(Stored data)
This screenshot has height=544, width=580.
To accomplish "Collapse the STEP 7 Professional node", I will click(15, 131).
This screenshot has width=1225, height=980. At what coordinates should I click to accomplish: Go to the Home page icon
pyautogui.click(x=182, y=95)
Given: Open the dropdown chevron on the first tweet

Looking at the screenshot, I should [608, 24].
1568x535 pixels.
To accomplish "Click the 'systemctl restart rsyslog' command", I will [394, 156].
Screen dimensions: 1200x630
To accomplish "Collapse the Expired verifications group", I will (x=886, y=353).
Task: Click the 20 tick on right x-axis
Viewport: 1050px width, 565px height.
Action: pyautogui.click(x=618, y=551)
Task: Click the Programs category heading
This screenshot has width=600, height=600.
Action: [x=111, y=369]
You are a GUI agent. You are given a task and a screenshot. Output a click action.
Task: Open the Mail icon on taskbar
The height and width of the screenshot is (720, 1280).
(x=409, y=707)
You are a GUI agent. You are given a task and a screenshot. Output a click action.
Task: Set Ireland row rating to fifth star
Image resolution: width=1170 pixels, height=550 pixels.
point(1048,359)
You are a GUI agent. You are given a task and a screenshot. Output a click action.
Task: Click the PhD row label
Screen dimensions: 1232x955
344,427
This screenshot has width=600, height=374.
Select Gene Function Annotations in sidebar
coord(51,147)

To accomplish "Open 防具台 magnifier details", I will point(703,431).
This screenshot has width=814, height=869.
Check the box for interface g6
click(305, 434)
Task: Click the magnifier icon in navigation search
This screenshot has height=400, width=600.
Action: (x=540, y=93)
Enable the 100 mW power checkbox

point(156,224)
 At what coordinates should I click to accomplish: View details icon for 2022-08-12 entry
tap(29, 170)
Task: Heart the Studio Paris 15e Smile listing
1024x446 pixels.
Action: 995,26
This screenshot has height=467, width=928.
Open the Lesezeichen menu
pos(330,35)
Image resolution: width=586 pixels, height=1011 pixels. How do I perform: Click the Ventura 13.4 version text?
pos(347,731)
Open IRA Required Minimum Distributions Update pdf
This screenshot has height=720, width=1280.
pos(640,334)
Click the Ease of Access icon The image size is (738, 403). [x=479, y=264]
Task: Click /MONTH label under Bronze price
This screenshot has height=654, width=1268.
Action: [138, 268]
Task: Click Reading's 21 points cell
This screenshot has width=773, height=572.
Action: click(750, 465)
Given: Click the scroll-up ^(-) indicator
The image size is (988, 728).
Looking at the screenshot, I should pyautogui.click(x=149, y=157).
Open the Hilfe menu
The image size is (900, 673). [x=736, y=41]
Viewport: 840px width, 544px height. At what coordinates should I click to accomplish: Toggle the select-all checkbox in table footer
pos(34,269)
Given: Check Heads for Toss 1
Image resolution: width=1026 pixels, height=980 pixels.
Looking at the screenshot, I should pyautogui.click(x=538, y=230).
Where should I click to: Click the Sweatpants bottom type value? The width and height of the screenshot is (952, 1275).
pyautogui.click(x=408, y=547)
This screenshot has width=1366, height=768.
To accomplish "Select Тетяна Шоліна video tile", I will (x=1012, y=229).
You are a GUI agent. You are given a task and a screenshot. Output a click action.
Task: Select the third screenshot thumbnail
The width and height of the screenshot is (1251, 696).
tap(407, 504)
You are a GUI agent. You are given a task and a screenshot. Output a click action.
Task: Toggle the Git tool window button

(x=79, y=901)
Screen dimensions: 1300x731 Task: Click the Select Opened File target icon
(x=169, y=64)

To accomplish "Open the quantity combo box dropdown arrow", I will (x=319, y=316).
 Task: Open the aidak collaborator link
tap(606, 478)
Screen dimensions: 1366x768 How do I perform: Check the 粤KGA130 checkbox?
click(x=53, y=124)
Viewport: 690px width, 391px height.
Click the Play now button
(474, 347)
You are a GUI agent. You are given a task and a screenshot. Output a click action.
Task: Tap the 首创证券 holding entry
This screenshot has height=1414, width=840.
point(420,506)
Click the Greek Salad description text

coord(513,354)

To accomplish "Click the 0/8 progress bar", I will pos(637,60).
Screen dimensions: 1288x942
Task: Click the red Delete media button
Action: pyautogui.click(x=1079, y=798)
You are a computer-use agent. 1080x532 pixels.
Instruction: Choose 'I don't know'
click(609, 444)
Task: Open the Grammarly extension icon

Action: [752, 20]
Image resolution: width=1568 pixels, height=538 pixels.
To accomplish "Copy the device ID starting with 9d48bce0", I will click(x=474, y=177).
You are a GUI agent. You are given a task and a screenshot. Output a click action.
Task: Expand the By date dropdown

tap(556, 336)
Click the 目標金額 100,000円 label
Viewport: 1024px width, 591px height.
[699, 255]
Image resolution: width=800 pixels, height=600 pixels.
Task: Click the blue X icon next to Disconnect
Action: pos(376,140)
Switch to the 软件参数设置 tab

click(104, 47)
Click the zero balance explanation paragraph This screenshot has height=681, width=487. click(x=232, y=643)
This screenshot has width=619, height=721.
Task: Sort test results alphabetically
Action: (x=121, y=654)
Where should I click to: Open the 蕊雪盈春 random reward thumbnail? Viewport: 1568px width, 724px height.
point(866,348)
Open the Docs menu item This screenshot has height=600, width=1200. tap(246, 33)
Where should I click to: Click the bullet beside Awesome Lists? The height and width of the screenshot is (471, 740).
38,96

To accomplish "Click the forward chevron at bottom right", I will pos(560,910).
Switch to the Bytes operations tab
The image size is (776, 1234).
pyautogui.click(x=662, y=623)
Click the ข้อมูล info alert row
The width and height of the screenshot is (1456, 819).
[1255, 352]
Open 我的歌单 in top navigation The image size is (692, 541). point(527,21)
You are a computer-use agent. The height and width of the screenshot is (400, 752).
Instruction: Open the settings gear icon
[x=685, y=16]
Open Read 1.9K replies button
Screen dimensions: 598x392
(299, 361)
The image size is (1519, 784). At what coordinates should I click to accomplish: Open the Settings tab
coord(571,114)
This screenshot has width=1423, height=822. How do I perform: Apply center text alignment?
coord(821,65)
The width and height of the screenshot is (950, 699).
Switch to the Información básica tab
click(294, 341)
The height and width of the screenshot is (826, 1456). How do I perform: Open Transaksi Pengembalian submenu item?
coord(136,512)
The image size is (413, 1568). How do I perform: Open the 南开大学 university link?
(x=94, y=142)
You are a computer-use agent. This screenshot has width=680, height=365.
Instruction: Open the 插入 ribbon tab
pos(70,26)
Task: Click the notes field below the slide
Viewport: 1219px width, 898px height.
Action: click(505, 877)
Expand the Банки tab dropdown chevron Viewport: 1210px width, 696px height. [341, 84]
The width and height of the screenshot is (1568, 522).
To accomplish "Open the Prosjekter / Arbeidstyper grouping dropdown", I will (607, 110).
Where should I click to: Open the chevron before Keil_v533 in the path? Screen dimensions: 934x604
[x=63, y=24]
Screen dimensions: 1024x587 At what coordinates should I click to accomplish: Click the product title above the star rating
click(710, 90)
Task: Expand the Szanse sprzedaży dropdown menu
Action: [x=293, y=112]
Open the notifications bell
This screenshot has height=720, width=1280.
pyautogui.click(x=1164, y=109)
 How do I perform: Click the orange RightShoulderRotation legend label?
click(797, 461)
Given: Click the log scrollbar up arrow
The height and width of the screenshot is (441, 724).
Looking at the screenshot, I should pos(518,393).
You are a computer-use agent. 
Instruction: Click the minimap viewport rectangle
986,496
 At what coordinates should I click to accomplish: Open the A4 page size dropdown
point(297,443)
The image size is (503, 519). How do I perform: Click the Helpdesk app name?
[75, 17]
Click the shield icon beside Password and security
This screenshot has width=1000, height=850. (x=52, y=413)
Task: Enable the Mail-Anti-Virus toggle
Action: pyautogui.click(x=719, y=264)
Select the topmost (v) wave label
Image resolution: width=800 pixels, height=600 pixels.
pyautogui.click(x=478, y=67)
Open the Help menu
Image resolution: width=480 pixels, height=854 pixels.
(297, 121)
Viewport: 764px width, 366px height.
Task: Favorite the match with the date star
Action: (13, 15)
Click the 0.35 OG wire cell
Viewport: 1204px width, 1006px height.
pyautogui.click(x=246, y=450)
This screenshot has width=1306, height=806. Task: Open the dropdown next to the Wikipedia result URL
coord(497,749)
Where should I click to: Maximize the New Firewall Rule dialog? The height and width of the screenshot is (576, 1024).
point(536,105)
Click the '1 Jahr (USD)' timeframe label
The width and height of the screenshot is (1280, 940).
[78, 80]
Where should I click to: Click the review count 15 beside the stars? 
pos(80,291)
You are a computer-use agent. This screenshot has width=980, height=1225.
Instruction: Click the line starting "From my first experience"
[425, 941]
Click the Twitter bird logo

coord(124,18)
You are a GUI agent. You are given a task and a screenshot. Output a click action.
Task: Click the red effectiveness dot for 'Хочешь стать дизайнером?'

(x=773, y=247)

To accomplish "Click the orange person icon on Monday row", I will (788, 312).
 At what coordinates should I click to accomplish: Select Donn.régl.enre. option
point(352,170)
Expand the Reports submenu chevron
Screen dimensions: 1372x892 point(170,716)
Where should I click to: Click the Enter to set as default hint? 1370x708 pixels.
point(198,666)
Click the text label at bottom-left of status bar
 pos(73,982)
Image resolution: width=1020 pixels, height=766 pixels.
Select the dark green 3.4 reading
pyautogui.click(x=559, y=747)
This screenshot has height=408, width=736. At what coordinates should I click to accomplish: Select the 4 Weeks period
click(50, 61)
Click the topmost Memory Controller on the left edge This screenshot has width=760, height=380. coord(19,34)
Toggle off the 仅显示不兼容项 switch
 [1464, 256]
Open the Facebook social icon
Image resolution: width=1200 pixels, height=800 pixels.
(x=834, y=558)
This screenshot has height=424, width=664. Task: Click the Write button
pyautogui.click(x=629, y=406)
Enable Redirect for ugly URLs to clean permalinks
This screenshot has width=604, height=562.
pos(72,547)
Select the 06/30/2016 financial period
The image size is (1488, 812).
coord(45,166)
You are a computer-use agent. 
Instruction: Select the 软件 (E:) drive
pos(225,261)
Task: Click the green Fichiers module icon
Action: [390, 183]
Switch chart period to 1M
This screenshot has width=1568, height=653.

*WHAT IS NEEDED*. In exact wording, restate the lines of the data above from the first through the one holding "Task: Click the magnifier", and stop after that line.

*ANSWER SPACE*.
This screenshot has height=544, width=580.
To accomplish "Collapse the STEP 7 Professional node", I will click(15, 131).
This screenshot has width=1225, height=980. At what coordinates should I click to accomplish: Go to the Home page icon
pyautogui.click(x=182, y=95)
Given: Open the dropdown chevron on the first tweet

Looking at the screenshot, I should [608, 24].
1568x535 pixels.
To accomplish "Click the 'systemctl restart rsyslog' command", I will [394, 156].
Screen dimensions: 1200x630
To accomplish "Collapse the Expired verifications group", I will (x=886, y=353).
Task: Click the 20 tick on right x-axis
Viewport: 1050px width, 565px height.
Action: pyautogui.click(x=618, y=551)
Task: Click the Programs category heading
This screenshot has width=600, height=600.
Action: [x=111, y=369]
You are a GUI agent. You are given a task and a screenshot. Output a click action.
Task: Open the Mail icon on taskbar
The height and width of the screenshot is (720, 1280).
(x=409, y=707)
You are a GUI agent. You are given a task and a screenshot. Output a click action.
Task: Set Ireland row rating to fifth star
Image resolution: width=1170 pixels, height=550 pixels.
point(1048,359)
You are a GUI agent. You are given a task and a screenshot. Output a click action.
Task: Click the PhD row label
Screen dimensions: 1232x955
344,427
This screenshot has width=600, height=374.
Select Gene Function Annotations in sidebar
coord(51,147)

To accomplish "Open 防具台 magnifier details", I will point(703,431).
This screenshot has width=814, height=869.
Check the box for interface g6
click(305, 434)
Task: Click the magnifier icon in navigation search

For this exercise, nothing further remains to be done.